Identification of continuous human B-cell epitopes in the VP35, VP40, nucleoprotein and glycoprotein of Ebola virus

Abstract

Ebola virus (EBOV) is a highly virulent human pathogen. Recovery of infected patients is associated with efficient EBOV-specific immunoglobulin G (IgG) responses, whereas fatal outcome is associated with defective humoral immunity. As B-cell epitopes on EBOV are poorly defined, we sought to identify specific epitopes in four EBOV proteins (Glycoprotein (GP), Nucleoprotein (NP), and matrix Viral Protein (VP)40 and VP35). For the first time, we tested EBOV IgG+ sera from asymptomatic individuals and symptomatic Gabonese survivors, collected during the early humoral response (seven days after the end of symptoms) and the late memory phase (7-12 years post-infection). We also tested sera from EBOV-seropositive patients who had never had clinical signs of hemorrhagic fever or who lived in non-epidemic areas (asymptomatic subjects). We found that serum from asymptomatic individuals was more strongly reactive to VP40 peptides than to GP, NP or VP35. Interestingly, anti-EBOV IgG from asymptomatic patients targeted three immunodominant regions of VP40 reported to play a crucial role in virus assembly and budding. In contrast, serum from most survivors of the three outbreaks, collected a few days after the end of symptoms, reacted mainly with GP peptides. However, in asymptomatic subjects the longest immunodominant domains were identified in GP, and analysis of the GP crystal structure revealed that these domains covered a larger surface area of the chalice bowl formed by three GP1 subunits. The B-cell epitopes we identified in the EBOV VP35, VP40, NP and GP proteins may represent important tools for understanding the humoral response to this virus and for developing new antibody-based therapeutics or detection methods.
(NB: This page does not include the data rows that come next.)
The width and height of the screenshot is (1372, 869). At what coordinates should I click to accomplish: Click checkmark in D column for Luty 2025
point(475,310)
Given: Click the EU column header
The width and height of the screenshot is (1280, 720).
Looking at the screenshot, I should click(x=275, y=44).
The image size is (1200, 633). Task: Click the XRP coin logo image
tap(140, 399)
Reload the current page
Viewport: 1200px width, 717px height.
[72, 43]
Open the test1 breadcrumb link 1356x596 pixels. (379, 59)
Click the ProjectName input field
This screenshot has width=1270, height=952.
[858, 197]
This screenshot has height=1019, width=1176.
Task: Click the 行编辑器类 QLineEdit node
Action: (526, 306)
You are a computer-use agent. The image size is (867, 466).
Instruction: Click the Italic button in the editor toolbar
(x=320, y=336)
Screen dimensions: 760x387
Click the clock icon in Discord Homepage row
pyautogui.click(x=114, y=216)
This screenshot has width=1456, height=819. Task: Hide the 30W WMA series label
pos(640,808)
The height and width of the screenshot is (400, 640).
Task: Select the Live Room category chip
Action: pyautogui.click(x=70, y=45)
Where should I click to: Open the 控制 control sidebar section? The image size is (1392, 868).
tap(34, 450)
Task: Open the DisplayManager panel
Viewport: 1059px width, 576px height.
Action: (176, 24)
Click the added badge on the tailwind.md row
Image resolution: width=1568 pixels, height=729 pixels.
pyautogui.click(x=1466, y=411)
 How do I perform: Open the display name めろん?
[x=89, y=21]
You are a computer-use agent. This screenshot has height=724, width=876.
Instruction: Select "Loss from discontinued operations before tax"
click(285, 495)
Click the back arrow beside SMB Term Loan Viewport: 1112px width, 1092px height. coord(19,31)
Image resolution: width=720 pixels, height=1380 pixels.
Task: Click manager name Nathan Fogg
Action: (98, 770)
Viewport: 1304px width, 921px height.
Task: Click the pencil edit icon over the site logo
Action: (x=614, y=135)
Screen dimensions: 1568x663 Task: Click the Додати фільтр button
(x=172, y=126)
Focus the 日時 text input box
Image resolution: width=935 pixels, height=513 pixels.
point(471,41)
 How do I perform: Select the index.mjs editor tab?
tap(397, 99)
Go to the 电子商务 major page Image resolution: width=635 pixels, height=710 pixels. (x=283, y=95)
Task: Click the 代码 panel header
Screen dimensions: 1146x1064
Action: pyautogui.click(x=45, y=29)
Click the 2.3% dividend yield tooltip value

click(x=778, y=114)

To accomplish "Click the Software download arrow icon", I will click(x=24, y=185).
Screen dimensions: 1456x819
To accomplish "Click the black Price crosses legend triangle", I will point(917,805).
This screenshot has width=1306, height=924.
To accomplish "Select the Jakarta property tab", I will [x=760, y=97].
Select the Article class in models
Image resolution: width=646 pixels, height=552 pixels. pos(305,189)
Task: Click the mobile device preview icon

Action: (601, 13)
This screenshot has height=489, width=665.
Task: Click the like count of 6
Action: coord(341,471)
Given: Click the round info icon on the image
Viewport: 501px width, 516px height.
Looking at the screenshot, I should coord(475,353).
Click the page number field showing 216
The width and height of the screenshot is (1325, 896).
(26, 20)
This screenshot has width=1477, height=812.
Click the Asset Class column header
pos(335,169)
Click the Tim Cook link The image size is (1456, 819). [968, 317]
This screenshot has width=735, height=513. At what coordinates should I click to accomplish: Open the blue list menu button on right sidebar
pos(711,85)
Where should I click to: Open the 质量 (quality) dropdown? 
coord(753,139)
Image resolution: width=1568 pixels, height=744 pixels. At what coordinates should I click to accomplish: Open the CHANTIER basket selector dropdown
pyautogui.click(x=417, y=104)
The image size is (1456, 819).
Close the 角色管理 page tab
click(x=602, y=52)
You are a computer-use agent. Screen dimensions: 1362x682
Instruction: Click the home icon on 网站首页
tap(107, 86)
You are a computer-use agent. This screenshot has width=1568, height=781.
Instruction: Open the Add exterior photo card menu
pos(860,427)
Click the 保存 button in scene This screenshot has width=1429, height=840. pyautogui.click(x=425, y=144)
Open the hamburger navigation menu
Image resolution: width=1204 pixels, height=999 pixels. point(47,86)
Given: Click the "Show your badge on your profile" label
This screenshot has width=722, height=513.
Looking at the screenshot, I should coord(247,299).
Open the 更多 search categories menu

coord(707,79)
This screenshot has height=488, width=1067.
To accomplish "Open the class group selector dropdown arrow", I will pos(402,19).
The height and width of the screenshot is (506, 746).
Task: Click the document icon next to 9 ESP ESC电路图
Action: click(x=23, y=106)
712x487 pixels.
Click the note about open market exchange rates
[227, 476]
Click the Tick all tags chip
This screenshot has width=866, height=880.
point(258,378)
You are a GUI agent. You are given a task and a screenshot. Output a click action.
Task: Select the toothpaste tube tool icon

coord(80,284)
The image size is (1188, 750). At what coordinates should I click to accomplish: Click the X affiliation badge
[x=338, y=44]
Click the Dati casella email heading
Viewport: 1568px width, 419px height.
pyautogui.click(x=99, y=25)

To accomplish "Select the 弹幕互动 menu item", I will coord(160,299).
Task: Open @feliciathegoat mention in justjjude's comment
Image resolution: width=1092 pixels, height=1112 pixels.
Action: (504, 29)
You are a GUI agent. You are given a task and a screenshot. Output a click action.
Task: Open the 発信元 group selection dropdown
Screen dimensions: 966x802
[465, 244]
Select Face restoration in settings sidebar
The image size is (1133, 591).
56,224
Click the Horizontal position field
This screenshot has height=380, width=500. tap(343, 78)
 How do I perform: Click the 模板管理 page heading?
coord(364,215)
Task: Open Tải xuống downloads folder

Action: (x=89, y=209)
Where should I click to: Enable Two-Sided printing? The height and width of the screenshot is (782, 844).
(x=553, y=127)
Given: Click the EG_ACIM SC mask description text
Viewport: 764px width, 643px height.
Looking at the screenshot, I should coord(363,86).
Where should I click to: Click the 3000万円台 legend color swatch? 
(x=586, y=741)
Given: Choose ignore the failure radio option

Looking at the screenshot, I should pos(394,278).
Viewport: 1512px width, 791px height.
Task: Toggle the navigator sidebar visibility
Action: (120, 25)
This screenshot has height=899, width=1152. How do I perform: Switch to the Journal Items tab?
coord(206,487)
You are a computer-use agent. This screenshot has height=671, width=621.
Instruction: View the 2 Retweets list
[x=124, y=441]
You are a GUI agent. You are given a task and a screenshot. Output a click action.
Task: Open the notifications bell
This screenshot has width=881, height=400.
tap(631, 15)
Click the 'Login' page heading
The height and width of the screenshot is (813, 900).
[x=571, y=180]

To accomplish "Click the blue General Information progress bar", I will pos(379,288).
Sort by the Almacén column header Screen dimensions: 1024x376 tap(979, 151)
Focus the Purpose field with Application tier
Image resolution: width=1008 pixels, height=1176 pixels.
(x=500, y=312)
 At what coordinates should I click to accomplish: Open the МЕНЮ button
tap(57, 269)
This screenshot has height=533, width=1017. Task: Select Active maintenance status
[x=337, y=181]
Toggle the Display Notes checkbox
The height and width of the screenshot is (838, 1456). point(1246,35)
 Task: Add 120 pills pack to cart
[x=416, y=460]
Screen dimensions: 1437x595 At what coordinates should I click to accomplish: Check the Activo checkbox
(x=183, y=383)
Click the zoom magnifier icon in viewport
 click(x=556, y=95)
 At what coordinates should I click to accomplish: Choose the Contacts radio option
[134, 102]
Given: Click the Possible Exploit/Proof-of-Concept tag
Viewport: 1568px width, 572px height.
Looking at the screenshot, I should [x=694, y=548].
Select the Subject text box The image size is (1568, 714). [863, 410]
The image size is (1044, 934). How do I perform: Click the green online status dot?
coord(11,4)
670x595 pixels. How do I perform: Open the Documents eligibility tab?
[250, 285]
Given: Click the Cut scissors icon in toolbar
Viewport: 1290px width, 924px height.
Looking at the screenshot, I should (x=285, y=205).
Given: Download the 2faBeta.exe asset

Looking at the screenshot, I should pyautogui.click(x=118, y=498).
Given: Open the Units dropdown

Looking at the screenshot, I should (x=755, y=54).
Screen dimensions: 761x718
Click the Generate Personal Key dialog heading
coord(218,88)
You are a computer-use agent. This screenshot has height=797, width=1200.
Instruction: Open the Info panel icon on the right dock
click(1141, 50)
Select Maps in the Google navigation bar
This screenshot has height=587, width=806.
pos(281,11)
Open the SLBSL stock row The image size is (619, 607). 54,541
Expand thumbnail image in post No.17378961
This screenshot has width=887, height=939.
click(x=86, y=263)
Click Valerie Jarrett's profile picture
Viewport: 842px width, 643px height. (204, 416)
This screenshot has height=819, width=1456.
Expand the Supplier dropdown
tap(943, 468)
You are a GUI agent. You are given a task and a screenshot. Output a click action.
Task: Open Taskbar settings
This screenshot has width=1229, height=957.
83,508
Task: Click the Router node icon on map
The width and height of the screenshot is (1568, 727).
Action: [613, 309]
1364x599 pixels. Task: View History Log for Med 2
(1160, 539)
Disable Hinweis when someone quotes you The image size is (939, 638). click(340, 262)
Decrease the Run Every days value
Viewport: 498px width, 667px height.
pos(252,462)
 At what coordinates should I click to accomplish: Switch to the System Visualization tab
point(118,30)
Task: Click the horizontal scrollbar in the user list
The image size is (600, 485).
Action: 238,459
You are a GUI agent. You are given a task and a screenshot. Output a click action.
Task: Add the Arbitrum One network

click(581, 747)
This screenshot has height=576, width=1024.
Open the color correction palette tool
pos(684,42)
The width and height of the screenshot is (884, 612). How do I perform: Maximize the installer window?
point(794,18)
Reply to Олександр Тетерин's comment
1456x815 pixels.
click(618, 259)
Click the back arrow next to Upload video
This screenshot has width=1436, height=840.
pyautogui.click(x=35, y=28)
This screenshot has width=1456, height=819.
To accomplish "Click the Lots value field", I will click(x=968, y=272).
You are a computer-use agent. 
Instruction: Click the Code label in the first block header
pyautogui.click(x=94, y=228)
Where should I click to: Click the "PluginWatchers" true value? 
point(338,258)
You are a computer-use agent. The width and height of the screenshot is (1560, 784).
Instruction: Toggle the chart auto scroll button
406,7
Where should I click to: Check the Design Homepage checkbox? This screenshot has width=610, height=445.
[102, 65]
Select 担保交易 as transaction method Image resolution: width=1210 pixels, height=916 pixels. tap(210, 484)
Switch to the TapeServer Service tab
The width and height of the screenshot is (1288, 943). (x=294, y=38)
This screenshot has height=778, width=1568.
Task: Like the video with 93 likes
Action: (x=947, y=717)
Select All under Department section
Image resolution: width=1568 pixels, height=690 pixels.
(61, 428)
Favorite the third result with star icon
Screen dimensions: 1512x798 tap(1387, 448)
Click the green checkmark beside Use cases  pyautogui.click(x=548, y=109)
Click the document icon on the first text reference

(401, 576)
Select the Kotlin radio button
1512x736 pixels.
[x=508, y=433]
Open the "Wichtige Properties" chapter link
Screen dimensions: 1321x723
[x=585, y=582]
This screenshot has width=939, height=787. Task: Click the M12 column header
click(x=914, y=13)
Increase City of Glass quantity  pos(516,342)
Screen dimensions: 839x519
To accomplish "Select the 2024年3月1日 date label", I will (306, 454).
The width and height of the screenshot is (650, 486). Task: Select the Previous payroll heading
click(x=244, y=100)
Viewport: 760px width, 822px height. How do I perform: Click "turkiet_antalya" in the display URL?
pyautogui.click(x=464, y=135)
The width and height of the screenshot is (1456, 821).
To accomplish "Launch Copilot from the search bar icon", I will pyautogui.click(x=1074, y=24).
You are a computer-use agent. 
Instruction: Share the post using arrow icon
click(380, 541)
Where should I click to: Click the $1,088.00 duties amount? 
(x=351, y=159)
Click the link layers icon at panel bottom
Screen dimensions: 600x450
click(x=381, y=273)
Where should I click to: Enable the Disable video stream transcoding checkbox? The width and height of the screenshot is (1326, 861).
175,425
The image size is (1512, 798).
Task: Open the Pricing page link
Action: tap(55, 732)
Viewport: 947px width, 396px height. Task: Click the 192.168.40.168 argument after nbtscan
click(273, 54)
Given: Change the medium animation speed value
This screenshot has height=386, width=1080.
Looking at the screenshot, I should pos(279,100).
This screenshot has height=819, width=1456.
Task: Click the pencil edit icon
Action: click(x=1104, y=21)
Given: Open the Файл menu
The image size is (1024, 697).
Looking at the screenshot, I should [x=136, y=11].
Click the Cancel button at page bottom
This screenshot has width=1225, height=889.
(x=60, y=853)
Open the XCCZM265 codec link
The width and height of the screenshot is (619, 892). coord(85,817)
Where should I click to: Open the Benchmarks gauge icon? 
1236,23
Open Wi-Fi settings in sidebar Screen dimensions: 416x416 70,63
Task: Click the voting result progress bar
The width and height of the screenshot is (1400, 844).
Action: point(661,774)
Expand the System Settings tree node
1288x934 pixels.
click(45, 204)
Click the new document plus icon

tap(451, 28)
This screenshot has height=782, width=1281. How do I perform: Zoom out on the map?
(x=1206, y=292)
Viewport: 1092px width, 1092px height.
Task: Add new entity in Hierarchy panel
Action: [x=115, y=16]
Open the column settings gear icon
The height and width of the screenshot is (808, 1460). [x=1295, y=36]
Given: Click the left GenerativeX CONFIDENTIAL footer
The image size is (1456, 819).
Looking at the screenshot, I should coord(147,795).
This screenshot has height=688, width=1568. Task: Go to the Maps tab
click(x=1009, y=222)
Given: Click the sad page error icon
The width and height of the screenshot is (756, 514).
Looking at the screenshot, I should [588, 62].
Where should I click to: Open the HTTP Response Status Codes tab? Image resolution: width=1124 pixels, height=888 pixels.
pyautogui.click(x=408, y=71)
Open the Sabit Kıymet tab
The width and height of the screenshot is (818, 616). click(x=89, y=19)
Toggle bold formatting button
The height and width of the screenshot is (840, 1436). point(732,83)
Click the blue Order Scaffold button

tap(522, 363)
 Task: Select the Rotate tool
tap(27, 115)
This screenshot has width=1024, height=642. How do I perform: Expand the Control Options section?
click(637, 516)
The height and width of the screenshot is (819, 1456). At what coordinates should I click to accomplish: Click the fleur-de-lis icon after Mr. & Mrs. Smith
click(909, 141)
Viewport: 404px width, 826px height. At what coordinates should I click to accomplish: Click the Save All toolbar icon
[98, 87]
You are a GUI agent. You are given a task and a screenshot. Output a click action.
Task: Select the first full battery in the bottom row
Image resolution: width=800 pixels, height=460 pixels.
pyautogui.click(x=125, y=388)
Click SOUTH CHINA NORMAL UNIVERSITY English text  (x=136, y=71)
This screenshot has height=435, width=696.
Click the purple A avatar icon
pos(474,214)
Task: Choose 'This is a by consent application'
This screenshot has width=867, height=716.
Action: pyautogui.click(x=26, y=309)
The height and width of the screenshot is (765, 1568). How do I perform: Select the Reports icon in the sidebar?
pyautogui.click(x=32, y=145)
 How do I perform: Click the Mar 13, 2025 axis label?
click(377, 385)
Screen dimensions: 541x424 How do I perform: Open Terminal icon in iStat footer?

Figure 1. Map of Gabonese villages where the 1996 and 2001 outbreaks occurred.

Figure 2. Mean OD values at 1∶400 serum dilution in patients infected with EBOV during three outbreaks in Gabon, 7 days after symptom onset (Day 7, early humoral response) and 7 or 11 years later (2008, late humoral response), and also in anti-EBOV IgG+ asymptomatic individuals who had never had clinical signs of hemorrhagic fever or who lived in non epidemic areas*.

ODs are color-coded to indicate their intensity (yellow to red). The different colored regions in the proteins indicate the immunodominant domains identified here. *Blank cells indicate that the mean OD was lower than the cut-off. OD: Optical Density. The absorbance cut-off used to identify reactive epitopes is described in the Methodology section.

Figure 3. Epitopes reacting with sera collected from survivors of the three outbreaks in Gabon, 7 days after symptom onset, and from asymptomatic individuals (Asympt.) who had never had clinical signs of hemorrhagic fever or who lived in non epidemic areas, are indicated in color.

GP epitopes shown in different colors correspond to the regions of the GP protein structure in Figure 4. Epitopes reacting with sera from survivors of the three outbreaks, collected 7 or 11 years after recovery, are indicated in italics. The principal immunogenic regions are underlined.

Figure 4. Crystal structure of the trimeric prefusion EBOV GP viewed from the top (above) and side (below) .

The three monomers in the complex are colored different shades of grey. Immunodominant regions identified in GP are indicated in color for survivors and asymptomatic patients. The color code matches that of the epitopes identified in Figure 3. Molecular surface of the GP trimer viewed from the side (left) and top (right), as viewed down the three-fold axis. Protein Data Bank file number: 3CSY.